To have more M-Pesas in Africa, we need to establish more regional biometric identity bureaus.

By having a singular identity bureau — which, for example, hosts the passport and ID information of all citizens in the SADC region — this would create the base infrastructure to help enable faster and more efficient cross-border payments.

To make such a single identity bureau work, we need to collect and house the necessary identity data. In nations such as South Africa, there are already efforts underway to digitise and modernise the capturing of identity information of its 59 million citizens through the use of fingerprint and facial biometrics.

Nigeria has also established its National Identity Management Commission (NIMC) and NIMC Director-General Aliyu Aziz believes his country will be able to enroll the biometrics of all 209 million Nigerian citizens in less than five years.

Interestingly, other African countries have the ability to catch up by using the latest biometric identity verification technologies that are increasingly available on smartphones.

Government officials in various countries could, in theory, use web and mobile apps such as our own at WhoYou that have the capability of using a smartphone camera to help capture and verify facial and fingerprint data, and update this data on their respective national population registers.
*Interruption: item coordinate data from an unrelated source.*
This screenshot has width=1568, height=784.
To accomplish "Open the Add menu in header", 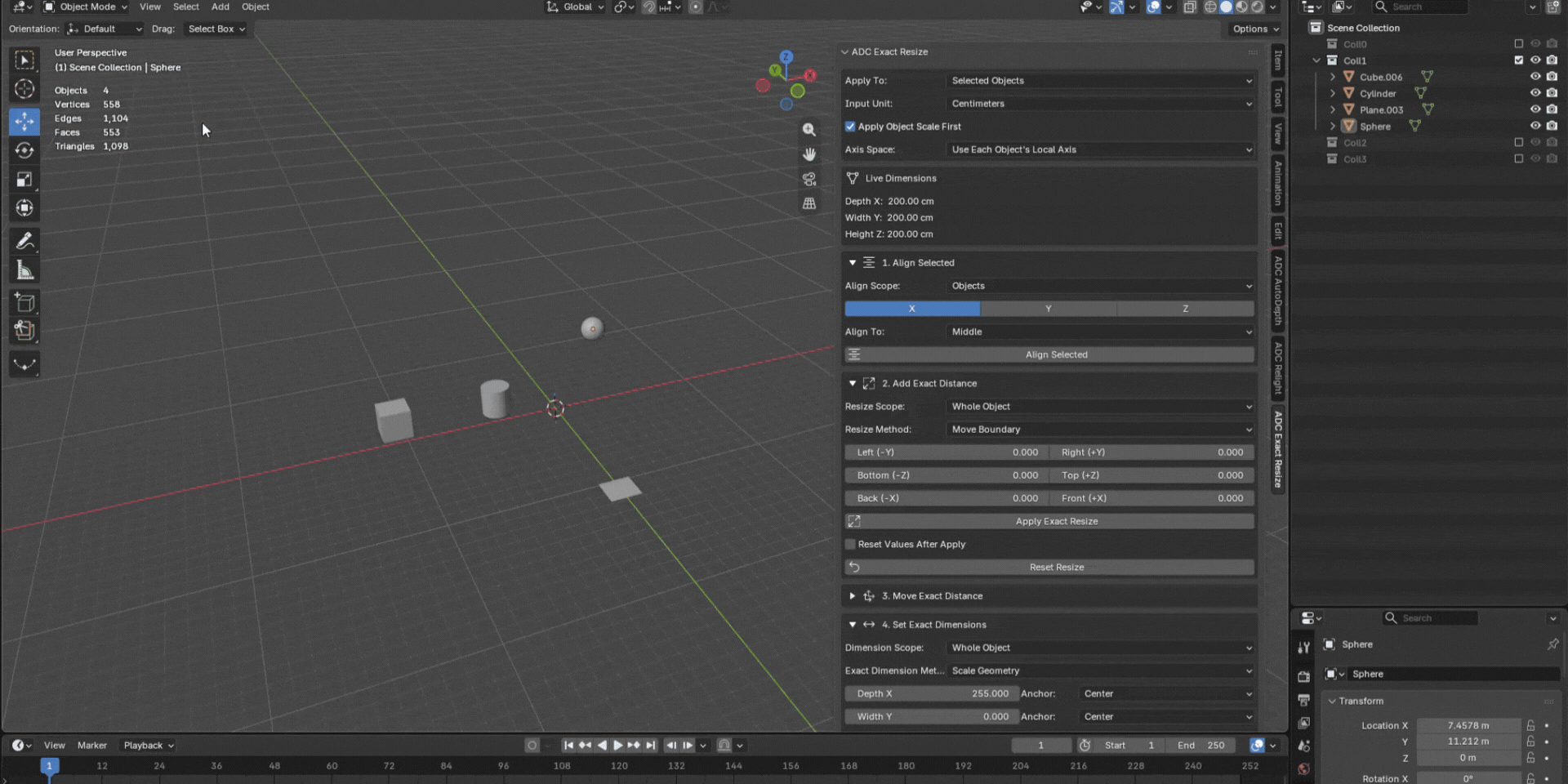I will tap(220, 7).
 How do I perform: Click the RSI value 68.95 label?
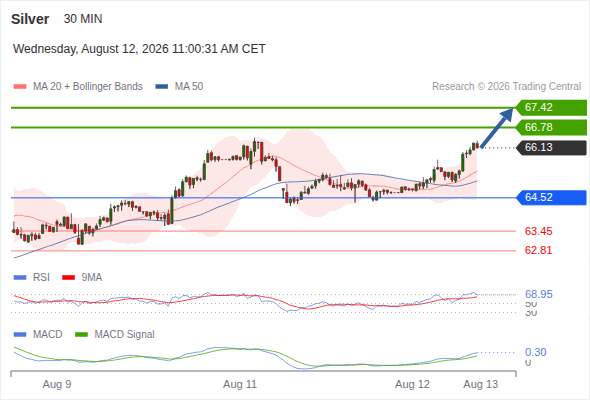tap(538, 294)
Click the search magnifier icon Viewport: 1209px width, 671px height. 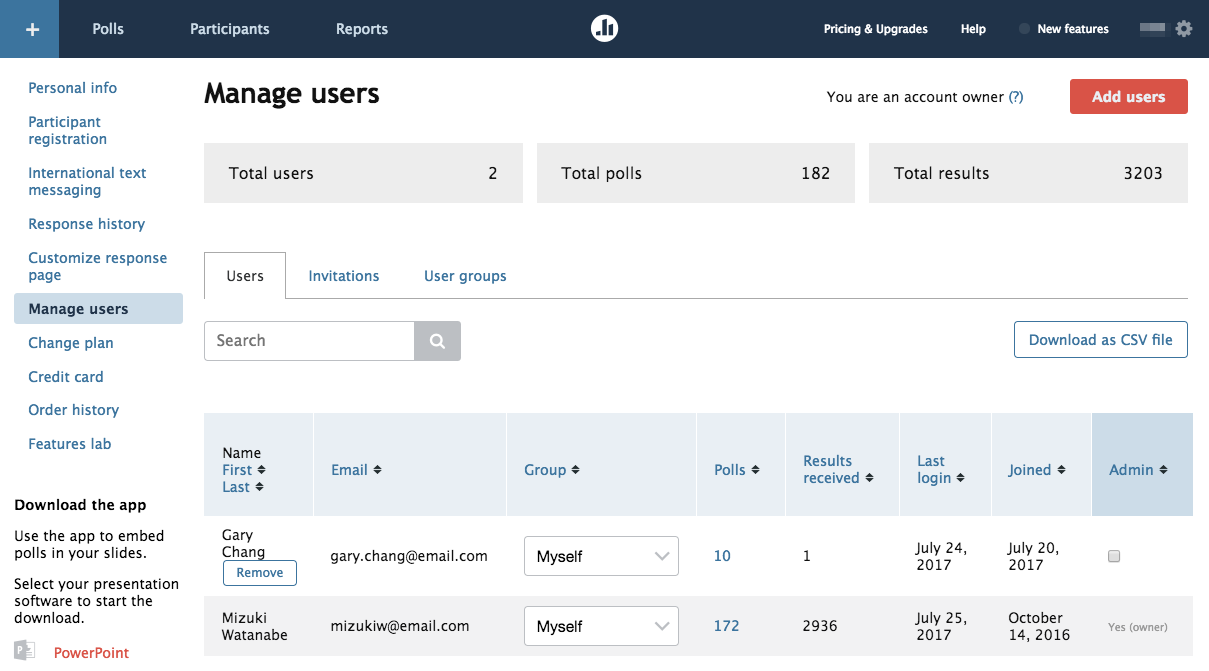pyautogui.click(x=437, y=341)
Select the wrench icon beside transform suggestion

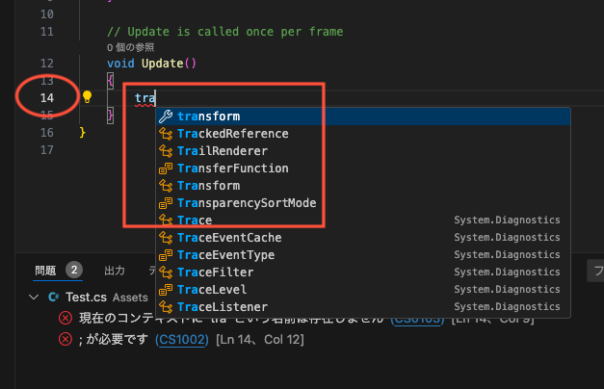(x=166, y=116)
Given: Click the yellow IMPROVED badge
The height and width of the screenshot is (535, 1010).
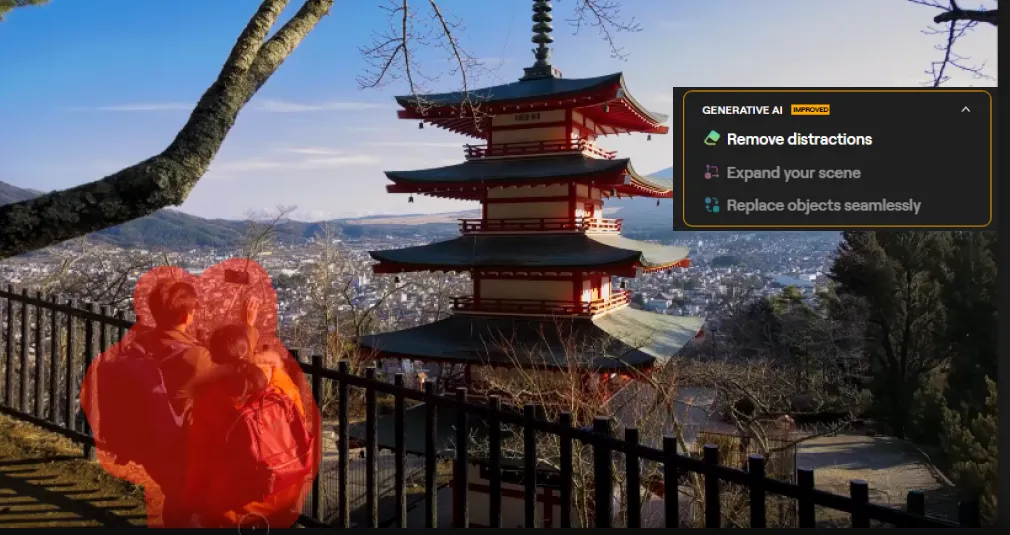Looking at the screenshot, I should coord(810,110).
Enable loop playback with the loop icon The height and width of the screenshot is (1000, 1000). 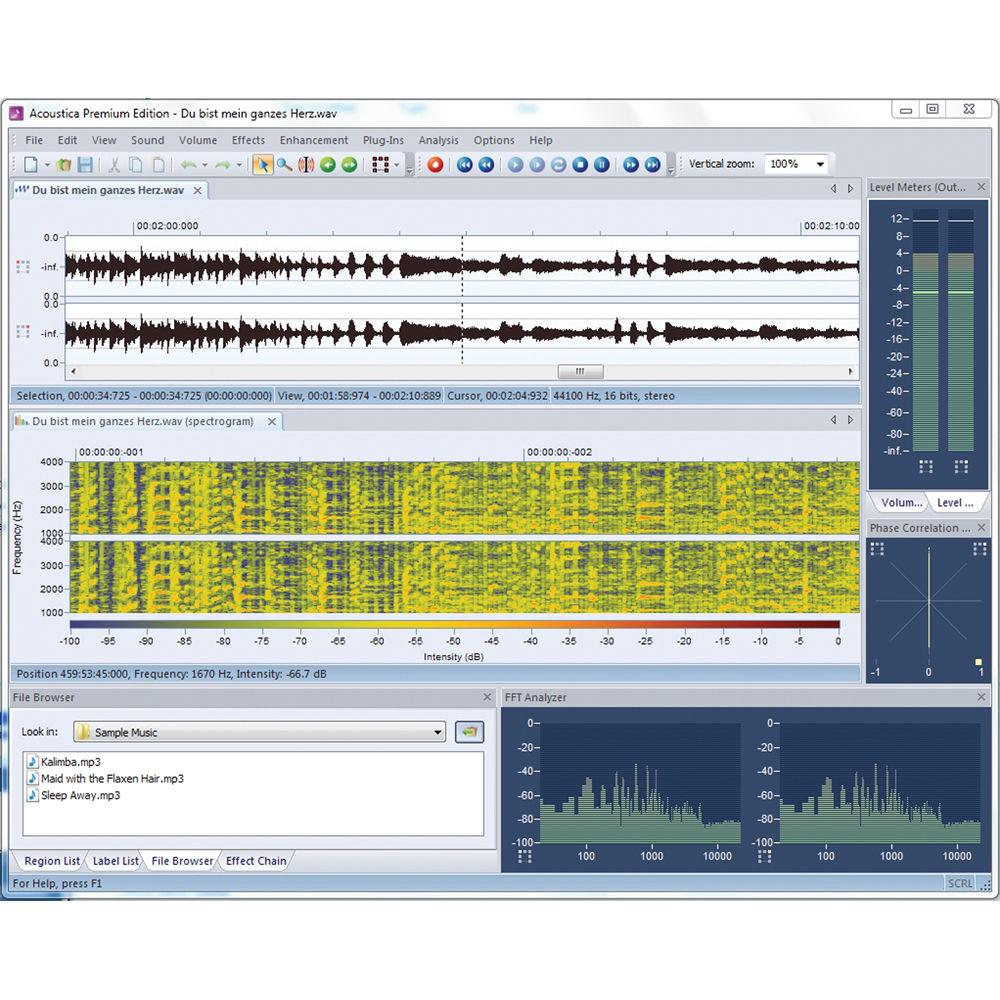pos(557,164)
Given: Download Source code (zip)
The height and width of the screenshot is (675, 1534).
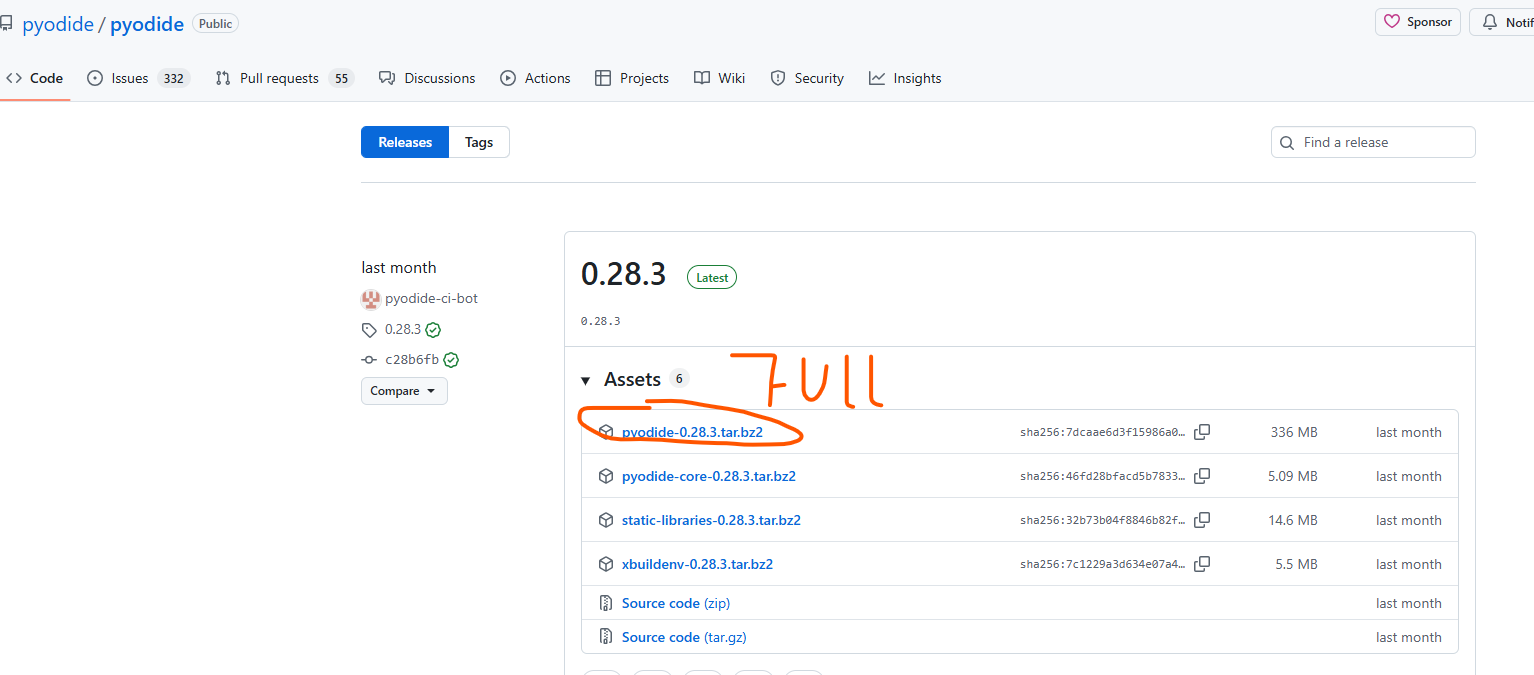Looking at the screenshot, I should (x=676, y=603).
By employing this type of digital biometric identity verification, we would be laying the groundwork for something called TT3 transactions. These are the more remote, non-face-to-face transactions that are becoming a bigger part of our global economy and key to better cross-border trade.

These types of transactions also give businesses the ability to leverage big data for transactional information, thereby enhancing aspects such as KYC, or Know Your Customer.

In Africa, we have the expertise locally to roll this type of tech out at scale, and there’s no doubt that biometric technology would be an enabler for a better, smarter cashless payments system that still respects borders.

More than ever, African nations will also need each other to steer themselves out of the economic crisis sparked by COVID-19. Organisations such as ID4Africa and initiatives such as the World Bank’s ID4D (Identification for Development) are further driving the necessity for digital identification ecosystems in order to promote financial inclusion and access to government services.

If we move to solidify our identity technology and bolster cross-border, cashless trade; this is one way to help us move forward and build a better continent for all.